Plotting a referendum - Postcodes

Following the shock decision by the UK to leave the EU, many ideas were put forward as to the reasons behind why so many people voted the ways that they did.

In an effort to learn more about data handling in python, using pandas, matplotlib and other fun stuff I scoured the internet for data and set about plotting graphs.

Overview
Sourcing data
- Results
- Postcodes
- The CAP
- Immigration
- Income
- Unemployment
Mapping data
Scatter plots

We need to collect information on the relation between postcodes and voting districts as the CAP data is indexed by postcode prefix and is not available with the ward data. In this file we construct a ‘map’ which takes postcode prefix to a corresponding (approximate) district ward.

The OS Codepoint data is provided as a huge number of different csv files, each containing information about a number of postcodes.

"""
Loads OS Open Code Point data and combines all postcodes into one DataFrame.
This maps each postcode to its ward code, and then also creates another which
maps the postcode prefix to its ward code.
"""

import glob
import os
import pandas as pd

codepoint_dir = './raw/codepoint-open_1418967'
header_file = codepoint_dir + '/docs/Code-Point_Open_Column_Headers.csv'
one_let_dir = codepoint_dir + '/one_letter_pc_code'
two_let_dir = codepoint_dir + '/two_letter_pc_code'

The column headings are stored separately to the data, so load into a DataFrame.

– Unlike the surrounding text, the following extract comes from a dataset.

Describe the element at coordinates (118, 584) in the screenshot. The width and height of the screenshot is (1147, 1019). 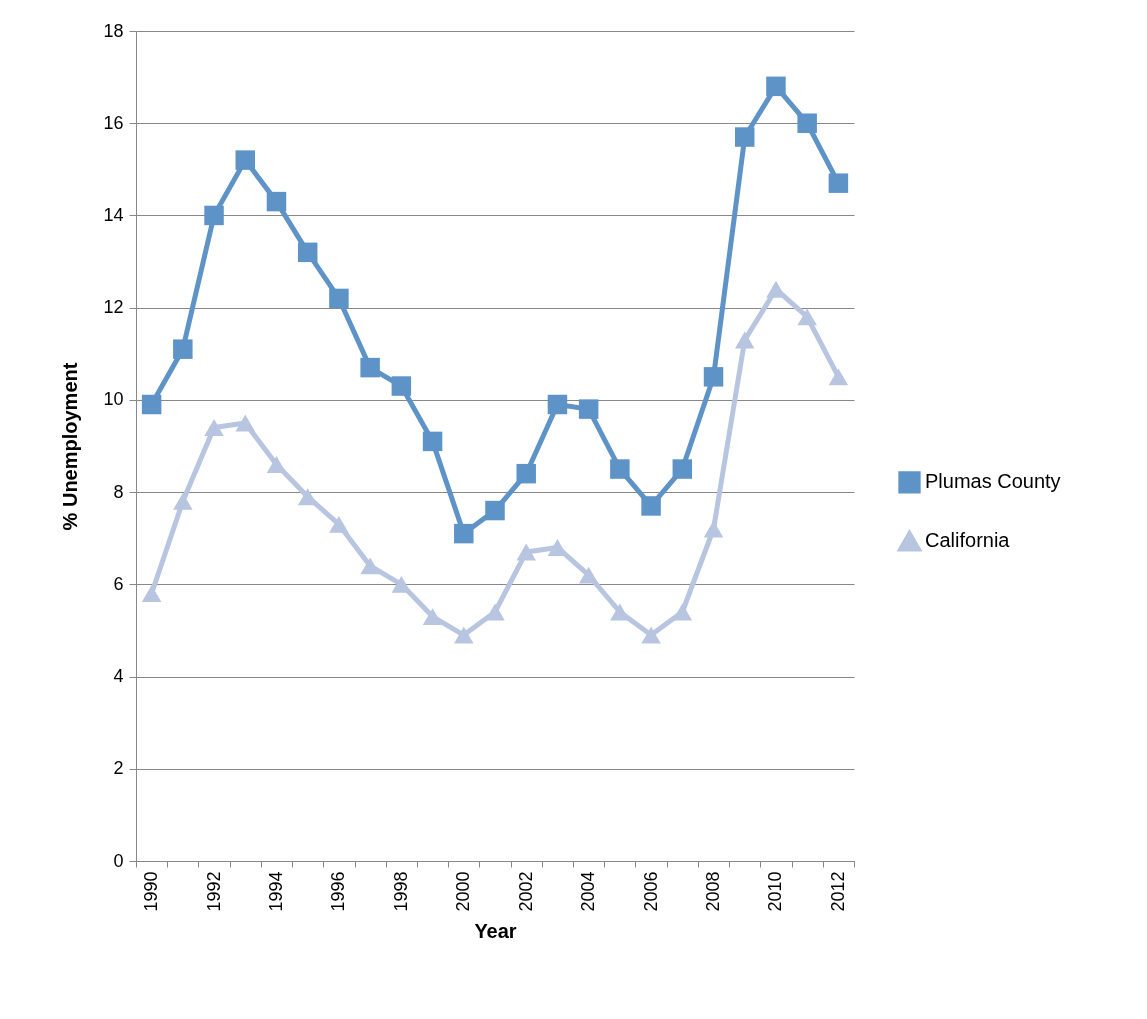
I see `y-tick-label: 6` at that location.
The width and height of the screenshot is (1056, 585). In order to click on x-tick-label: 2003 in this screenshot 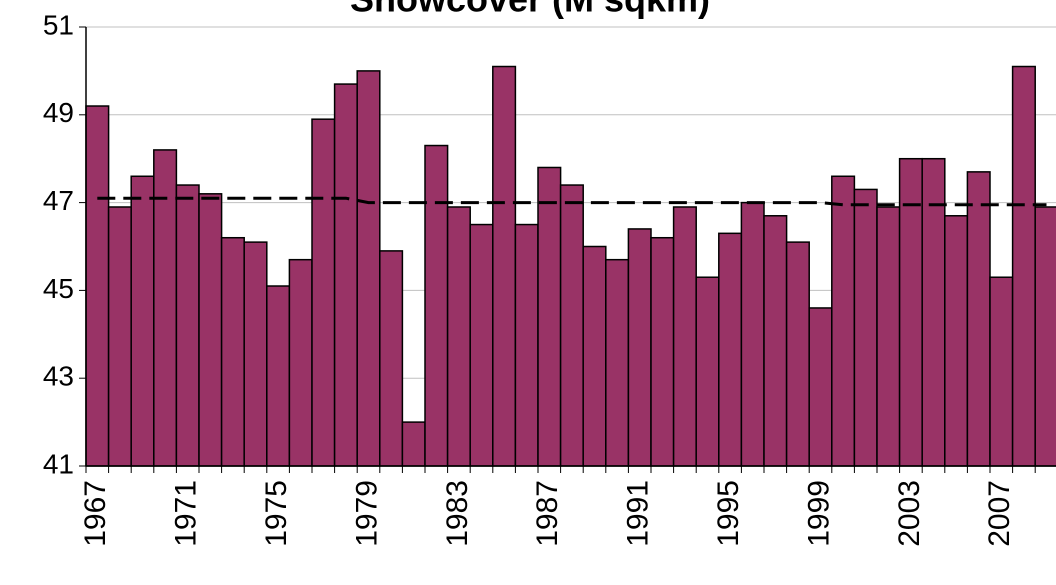, I will do `click(910, 514)`.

Each postcode directory contains various csv files containing the data, so using a glob to list each of these files we can concatenate them together into a single DataFrame using the headers extracted earlier.

def get_header():
    """ Get the column headers for all the postcode data """
    return pd.read_csv(header_file, header=1)

def get_all_csv(d, headers):
    """ Get data from all csv files in the directory d """
    files = glob.glob(os.path.join(d, "*.csv"))
    return pd.concat( (pd.read_csv(f, names=headers) for f in files),
        ignore_index=True)

Concatenate the one-letter postcode data with the two-letter data to give the full dataset.

def combine_all():
    """ Combine the headers, one letter and two letter postcodes """
    h = get_header()
    all_one = get_all_csv(one_let_dir, h)
    all_two = get_all_csv(two_let_dir, h)
    return pd.concat([all_one, all_two], ignore_index=True)

The only columns we really care about in the dataset is the district codes and the postcodes, so throw away everything else and give the columns nice names.

a = combine_all()
a = a[['Postcode', 'Admin_district_code']]
a.columns = ['Postcode', 'Ward']

So far we have a list of all postcodes from the UK, each of which has a district ward code. The CAP data is provided with only the prefix of the postcode, so we extract the first 4 chars from each and set that as a column PC Prefix.

prefix = a['Postcode'].str[0:4].str.strip()
prefix.name = 'PC Prefix'
a = pd.concat([prefix, a], axis=1)

Each postcode belongs to a district ward, however the postcode boundaries do not match the ward boundaries. Ideally we would groupby postcode prefix and each prefix would have a single corresponding ward code, but this doesn’t happen.

I chose to select only the most prevalent ward to represent each postcode. This does mean that any data ‘translated’ using this will be entirely accurate.

b = a.dropna(how='any').groupby('PC Prefix')['Ward'].agg(
        lambda x: x.value_counts().index[0])
b.to_pickle('./data/pc_prefixes.pkl')

The whole file is available in this gist.